Closed guidanoli closed 7 months ago

guidanoli commented 9 months ago

📚 Context

The chain ID uniquely identifies a network through an uint256 value. For the Ethereum main net, this value is 1, and for the Sepolia test net, this value is 11155111, for example. This information is included in signed transactions to avoid replay attacks.

The DApp can interact with other contracts, such as portals and token contracts, whose addresses may change depending on the network in which the DApp contract is deployed. For this reason, the DApp back-end needs to be aware of this information.

Currently, this chain ID is not known to the back-end developers. This information could be relayed to the back-end through a relay contract (not implemented), but then how would you know the address of this contract? We now think this is an antipattern, since the DApp would not be "ready" at $t=0$. See #144 for context.

Because the chain ID is not known at runtime, it is decided at compile time. In other words, the back-end must decide which chain should it expect to run on before receiving its first advance request. This makes the back-end machine initial state chain-specific.

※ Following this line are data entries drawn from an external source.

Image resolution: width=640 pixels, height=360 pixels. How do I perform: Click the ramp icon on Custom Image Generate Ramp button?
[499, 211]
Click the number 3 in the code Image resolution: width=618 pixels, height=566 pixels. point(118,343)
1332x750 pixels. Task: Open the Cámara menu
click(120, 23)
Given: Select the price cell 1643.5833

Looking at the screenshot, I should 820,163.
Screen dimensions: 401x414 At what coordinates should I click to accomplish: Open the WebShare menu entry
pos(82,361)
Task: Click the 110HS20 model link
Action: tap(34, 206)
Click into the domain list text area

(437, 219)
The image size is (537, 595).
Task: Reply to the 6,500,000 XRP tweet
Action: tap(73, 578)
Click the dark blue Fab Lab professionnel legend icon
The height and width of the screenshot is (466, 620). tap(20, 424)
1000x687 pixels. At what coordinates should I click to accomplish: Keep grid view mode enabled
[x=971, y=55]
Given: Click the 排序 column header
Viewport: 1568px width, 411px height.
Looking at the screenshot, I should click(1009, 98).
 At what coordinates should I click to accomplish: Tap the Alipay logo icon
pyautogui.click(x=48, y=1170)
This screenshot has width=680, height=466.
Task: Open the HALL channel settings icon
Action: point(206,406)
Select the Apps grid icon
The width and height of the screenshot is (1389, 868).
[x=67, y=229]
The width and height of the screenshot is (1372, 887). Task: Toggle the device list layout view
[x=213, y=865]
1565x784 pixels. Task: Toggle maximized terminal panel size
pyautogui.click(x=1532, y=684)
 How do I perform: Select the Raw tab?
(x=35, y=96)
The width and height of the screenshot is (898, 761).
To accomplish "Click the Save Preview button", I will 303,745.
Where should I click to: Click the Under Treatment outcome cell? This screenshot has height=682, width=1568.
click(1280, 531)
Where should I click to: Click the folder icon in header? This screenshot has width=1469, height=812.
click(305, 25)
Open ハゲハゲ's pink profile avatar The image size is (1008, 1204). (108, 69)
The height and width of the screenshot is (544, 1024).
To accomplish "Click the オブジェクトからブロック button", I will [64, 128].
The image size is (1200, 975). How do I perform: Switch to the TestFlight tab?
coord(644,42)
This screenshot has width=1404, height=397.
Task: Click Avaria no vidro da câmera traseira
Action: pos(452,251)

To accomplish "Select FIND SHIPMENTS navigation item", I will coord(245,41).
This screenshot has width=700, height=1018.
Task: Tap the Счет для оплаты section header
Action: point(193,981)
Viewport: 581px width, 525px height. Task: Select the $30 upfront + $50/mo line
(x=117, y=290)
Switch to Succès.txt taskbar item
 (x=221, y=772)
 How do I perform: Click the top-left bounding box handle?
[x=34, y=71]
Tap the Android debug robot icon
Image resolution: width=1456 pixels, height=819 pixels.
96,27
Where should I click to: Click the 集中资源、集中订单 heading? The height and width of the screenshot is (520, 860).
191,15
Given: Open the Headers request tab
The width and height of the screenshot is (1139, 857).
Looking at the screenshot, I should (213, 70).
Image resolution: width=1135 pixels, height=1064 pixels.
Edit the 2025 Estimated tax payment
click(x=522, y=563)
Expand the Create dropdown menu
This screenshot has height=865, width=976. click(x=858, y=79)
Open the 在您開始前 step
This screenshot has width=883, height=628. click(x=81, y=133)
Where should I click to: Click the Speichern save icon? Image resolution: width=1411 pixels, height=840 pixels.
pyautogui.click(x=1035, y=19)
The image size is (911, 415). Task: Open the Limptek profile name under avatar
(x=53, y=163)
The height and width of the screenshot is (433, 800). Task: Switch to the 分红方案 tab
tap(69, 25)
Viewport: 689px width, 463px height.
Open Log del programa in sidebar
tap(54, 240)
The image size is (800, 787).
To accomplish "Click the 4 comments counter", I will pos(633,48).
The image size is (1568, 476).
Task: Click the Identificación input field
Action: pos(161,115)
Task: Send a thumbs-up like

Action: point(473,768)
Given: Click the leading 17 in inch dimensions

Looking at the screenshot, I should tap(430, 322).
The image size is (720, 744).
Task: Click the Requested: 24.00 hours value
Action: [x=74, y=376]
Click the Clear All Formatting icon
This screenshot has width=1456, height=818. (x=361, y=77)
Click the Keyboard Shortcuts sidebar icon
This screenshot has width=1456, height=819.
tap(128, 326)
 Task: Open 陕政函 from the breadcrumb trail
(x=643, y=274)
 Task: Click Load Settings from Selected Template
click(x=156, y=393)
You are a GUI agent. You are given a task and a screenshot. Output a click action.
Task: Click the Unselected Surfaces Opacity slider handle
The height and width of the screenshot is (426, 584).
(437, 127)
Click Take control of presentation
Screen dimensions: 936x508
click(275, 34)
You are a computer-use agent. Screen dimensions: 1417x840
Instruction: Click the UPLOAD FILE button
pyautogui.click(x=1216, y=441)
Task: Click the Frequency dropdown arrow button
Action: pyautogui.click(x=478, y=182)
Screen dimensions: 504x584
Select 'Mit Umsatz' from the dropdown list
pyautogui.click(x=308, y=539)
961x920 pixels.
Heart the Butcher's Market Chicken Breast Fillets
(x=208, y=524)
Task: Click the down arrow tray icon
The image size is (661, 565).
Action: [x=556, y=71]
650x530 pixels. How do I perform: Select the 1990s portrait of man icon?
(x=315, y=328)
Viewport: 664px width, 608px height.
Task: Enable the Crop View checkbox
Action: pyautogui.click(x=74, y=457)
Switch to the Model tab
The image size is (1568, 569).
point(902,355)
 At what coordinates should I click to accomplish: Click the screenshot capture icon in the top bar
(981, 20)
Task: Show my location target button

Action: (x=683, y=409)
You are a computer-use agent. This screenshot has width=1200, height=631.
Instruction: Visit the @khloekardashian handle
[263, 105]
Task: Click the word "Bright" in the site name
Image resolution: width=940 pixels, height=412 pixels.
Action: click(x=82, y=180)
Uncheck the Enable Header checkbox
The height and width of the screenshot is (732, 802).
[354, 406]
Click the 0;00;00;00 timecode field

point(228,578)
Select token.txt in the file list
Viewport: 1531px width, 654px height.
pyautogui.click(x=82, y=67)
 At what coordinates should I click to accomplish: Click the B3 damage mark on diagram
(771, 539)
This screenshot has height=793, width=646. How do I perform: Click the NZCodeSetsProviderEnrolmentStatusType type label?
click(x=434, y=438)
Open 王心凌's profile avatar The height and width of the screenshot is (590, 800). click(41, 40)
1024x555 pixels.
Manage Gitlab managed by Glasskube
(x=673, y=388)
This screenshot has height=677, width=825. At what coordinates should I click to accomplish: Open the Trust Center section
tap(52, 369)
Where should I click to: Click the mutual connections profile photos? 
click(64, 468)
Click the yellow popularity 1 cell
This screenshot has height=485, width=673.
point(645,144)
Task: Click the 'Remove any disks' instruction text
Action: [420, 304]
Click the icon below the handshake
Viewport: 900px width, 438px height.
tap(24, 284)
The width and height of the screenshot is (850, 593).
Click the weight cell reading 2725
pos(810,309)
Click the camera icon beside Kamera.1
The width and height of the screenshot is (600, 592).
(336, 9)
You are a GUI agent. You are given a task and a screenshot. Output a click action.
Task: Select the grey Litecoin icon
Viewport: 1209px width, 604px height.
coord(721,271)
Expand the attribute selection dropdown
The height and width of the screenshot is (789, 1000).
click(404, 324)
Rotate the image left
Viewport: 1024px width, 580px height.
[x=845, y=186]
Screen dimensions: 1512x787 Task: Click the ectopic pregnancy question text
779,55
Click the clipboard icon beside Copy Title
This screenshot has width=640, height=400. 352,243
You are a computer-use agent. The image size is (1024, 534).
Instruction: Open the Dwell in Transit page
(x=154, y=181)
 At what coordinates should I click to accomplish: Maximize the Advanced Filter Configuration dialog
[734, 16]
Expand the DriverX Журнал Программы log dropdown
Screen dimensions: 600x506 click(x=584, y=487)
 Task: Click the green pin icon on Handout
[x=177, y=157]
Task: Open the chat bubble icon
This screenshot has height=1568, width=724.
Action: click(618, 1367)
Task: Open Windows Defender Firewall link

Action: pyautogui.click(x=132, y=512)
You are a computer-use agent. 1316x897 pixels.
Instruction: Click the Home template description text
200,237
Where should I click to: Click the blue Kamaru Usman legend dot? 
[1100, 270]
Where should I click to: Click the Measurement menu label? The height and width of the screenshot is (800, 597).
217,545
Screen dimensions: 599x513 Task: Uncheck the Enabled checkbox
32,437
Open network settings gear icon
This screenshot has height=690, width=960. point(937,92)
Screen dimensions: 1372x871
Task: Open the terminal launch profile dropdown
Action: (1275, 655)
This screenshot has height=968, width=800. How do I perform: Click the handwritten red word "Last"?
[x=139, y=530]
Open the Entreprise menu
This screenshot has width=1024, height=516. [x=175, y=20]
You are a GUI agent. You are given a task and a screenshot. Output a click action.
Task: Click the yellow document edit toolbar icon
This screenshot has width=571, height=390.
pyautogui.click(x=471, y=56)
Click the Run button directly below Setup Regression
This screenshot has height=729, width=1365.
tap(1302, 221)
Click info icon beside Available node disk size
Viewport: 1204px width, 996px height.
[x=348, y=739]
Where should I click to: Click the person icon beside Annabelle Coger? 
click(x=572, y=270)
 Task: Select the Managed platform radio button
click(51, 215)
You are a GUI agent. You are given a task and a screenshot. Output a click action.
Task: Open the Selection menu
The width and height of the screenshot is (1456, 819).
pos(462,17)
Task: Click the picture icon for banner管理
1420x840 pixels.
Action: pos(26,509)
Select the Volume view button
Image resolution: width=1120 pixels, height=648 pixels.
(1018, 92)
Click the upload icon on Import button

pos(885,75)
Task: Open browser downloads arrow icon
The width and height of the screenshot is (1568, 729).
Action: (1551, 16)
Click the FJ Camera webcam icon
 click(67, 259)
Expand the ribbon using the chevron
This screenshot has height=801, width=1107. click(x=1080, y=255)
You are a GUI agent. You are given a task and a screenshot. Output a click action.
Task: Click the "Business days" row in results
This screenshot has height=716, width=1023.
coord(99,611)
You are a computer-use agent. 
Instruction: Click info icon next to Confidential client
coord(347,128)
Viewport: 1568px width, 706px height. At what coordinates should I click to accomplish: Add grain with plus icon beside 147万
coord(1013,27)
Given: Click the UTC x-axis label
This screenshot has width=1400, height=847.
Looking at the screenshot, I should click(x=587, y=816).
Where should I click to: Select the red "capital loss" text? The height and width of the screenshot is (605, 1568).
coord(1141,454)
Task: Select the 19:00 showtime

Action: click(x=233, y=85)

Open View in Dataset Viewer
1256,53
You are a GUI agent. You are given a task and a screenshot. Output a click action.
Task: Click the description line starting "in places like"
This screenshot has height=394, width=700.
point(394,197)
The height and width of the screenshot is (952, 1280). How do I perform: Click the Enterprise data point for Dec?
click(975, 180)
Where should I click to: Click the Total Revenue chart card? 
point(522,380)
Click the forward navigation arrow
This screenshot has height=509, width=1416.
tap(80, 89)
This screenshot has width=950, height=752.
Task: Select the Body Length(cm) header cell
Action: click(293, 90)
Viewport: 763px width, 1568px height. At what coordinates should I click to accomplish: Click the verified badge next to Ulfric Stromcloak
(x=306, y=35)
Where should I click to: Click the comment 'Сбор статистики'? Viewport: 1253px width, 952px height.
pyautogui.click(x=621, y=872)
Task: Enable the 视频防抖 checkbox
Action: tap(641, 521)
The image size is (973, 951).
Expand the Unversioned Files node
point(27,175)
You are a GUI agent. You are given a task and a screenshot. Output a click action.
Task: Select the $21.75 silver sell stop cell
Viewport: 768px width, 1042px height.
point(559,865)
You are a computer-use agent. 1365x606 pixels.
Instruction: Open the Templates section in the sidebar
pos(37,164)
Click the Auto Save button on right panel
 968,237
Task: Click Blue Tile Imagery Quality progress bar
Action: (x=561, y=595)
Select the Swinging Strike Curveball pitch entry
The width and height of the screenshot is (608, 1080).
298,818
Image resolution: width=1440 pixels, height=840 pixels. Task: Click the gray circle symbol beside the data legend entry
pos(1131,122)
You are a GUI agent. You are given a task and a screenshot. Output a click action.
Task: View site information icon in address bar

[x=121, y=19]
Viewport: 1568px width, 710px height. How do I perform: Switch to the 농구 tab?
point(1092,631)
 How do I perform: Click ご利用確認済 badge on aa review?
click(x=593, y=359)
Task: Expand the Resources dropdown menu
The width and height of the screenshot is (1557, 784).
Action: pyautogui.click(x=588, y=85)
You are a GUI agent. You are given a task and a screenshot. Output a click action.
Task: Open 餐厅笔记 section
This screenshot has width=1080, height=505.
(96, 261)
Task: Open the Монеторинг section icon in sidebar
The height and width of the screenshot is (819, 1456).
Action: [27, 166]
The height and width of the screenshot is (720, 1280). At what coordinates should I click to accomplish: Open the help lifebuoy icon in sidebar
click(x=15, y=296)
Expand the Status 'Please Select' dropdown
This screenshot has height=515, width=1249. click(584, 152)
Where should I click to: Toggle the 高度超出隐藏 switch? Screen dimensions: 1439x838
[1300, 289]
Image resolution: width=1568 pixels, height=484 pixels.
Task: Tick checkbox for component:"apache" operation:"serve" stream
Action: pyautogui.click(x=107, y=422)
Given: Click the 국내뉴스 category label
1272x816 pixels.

This problem is relevant because it impacts DApp developers, given that they must decide which chain the DApp must be deployed, in other to generate the machine image correctly.

✔️ Solution

Add block.chainid to the input metadata. In #84 terms, this would correspond to another parameter to the EvmAdvance function.

This information could be abstracted away from the user by high-level frameworks. The new procedure for validating inputs coming from trusted contract would be the following:

  1. Input received with $sender$ and $chainId$ in the metadata
  2. Check if $sender \in TrustedSenders[chainId]$
  3. Delegate input handling to $TrustedHandlers[chainId][sender]$
guidanoli commented 7 months ago

Alternative validation steps for inputs coming from trusted contracts

For HLF developers, there is a similar, arguably more elegant, procedure for validating inputs coming from trusted contracts. First, we need to enumerate kinds of inputs added by relays.

data InputKind = EtherDeposit | Erc20Deposit | Erc721Deposit | -- ...

Then, we define a partial mapping from the chain ID and the input sender to an input kind. In practice, this could be implemented by a hash table.

data getInputKind : ChainId -> Address -> Maybe InputKind

Finally, we define a total mapping from the kind of input to handler functions.

data getInputHandler : InputKind -> InputHandler

Now, the HLF would do the following:

  1. get the chain ID and input sender from the input metadata
  2. get the kind of input $k$ from the chain ID and input sender (through getInputKind)
  3. if $k$ is Nothing, then proceed to fallback input handling procedure
  4. if $k$ is Just k', then forward input to input handler (through getInputHandler)

Note that I'm deliberately not defining several types here. This is just pseudocode.